The objective of the survey is to amplify the voice of SMBs and assess how their situations are changing and was conducted across 50 countries and regions.
Other key findings include cashflow, which was identified as a primary concern, with 63 percent of SMBs recording lower sales compared to the same period last year, while 58 pecent expect cashflow to be a challenge over the next few months.
Furthermore, Malaysian SMBs made serious efforts to adapt by moving operations online, with 44 percent of operational SMBs on Facebook, of which 64 percent are female-led and 80 percent male-led, reporting 25 percent, or more of their sales were made digitally in the past month.
“We understand that SMBs are and will continue to remain the backbone of Malaysia’s economy, Facebook said.
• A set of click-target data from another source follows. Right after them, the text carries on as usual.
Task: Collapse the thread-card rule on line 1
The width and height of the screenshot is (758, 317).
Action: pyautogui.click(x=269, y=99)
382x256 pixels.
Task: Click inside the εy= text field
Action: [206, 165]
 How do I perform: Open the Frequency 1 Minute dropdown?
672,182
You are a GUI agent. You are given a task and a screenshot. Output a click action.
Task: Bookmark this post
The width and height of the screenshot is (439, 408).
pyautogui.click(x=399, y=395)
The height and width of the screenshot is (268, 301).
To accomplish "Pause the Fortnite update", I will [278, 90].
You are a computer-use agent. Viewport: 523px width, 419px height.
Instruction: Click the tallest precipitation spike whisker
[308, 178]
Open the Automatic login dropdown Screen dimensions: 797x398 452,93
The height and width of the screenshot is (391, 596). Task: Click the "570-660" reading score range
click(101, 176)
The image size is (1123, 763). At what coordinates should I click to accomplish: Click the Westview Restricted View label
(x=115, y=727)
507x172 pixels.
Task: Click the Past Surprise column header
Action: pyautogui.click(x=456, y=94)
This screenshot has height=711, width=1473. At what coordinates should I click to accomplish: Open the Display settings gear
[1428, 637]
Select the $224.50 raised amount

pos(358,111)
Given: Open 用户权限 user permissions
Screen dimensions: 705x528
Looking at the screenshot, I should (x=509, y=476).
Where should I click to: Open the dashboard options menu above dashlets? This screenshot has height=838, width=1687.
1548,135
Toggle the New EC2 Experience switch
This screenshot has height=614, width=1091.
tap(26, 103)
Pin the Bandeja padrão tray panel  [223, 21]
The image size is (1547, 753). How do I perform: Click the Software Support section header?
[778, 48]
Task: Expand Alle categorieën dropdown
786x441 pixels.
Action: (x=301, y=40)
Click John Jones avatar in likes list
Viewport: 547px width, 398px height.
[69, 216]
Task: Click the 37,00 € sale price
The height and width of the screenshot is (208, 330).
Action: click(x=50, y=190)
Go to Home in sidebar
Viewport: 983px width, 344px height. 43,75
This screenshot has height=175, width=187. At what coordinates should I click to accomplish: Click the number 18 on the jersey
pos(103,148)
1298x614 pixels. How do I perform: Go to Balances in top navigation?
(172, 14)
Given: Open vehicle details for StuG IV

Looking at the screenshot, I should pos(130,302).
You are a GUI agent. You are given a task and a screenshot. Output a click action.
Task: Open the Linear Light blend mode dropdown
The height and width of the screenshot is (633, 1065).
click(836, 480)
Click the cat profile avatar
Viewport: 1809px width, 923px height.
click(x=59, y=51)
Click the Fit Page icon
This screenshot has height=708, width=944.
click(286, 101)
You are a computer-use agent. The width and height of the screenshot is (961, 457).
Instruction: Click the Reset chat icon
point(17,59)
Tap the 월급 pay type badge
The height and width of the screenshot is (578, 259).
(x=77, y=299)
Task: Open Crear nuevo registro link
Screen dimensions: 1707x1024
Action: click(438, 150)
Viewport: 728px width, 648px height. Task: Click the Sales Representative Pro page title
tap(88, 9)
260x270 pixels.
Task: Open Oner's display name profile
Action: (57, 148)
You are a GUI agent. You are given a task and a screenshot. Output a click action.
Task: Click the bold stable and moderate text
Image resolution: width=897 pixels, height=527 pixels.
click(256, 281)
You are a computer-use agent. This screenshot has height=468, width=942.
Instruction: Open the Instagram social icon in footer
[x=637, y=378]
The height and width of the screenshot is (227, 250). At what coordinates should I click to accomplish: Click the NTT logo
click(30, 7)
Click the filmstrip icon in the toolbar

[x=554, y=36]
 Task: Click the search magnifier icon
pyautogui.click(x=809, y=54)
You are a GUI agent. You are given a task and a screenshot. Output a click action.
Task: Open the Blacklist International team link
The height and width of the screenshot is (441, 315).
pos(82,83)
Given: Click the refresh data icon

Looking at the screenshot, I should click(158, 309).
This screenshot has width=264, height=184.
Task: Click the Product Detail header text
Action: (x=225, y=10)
These businesses have always demonstrated resilience and agility, which is further amplified now during the current pandemic.
“Now more than ever, the research shows that Malaysian businesses are finding new ways to thrive in the digital landscape amid these difficult times.”
Tajuddin Tempelicious, a local tempeh business, is one of the many examples of women-led enterprises that have accelerated its digital transformation to remain sustainable and competitive in a post-pandemic era.
As one of the participants of KBS-MDEC’s eUsahawan Young Heroes Programme, founder Noorasliyati Sukiman shared that 80 percent of her orders come from advertising her products on Facebook Marketplace, Instagram and WhatsApp.
“Social media platforms like Facebook have created so many opportunities for many businesses to expand overseas,” Noorasliyati said.
Since she started digitalising her business, she has managed to expand outside of Johor to other ASEAN countries including Singapore and Brunei; and to Europe and the Middle East.
Noorasliyati also shared that she had to expand the capacity of her operations due to the rise in demand for her products with sales increasing by 100 percent. Today, with savvy digital skills she is looking to expand her business to more countries in Asia with the help of 15 agents and 5 employees under her belt.